Machine learning is all the rage today and is becoming a part of every business out there. While what it’s capable of is simply beautiful, all good things come at their own costs. If machine learning systems aren’t structured thoughtfully from the beginning, they can easily turn into an ugly mess when put into production. This is why many companies are struggling to manage these complex systems and end up employing huge teams of data scientists and engineers to keep them up and running.

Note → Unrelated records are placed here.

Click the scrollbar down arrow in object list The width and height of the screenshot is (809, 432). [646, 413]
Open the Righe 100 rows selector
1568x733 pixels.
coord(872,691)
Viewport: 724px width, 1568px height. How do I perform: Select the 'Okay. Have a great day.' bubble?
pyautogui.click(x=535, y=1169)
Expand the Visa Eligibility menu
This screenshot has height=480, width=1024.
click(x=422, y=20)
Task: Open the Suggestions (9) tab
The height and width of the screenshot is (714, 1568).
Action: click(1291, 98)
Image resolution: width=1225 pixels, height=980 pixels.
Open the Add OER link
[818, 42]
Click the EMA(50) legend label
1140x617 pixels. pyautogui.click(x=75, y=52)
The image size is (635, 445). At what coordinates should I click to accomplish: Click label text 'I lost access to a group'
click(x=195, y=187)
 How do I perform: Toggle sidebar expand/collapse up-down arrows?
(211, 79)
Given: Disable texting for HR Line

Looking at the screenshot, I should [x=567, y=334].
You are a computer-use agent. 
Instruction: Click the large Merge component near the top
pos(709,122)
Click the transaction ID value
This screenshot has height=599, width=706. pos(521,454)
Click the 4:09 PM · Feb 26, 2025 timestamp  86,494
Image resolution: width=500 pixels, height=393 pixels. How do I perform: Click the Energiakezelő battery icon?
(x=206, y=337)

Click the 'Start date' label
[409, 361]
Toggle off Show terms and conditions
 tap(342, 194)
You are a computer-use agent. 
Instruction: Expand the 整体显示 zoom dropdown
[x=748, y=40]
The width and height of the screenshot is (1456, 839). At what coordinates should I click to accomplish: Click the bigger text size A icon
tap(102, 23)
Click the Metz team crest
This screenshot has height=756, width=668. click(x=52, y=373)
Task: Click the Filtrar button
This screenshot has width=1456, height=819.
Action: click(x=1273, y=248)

Image source: Data Center Talk

Companies think that putting together a big team of experts will do all the magic. But just scaling up the team size is not the solution to scaling up machine learning. Many presume that it’s only logical to have a large team of data scientists and engineers; the more, the merrier. It’s assumed that data scientists will develop the models, and engineers will take care of deployment. But this is where the problems start because it separates the engineers from the data scientists. While they are expected to operate as a team, their functions don’t overlap, so they remain isolated from one another until something collapses in production.

It is the inherent difference between the responsibilities of data scientists and engineers that make it so hard to manage machine learning in production.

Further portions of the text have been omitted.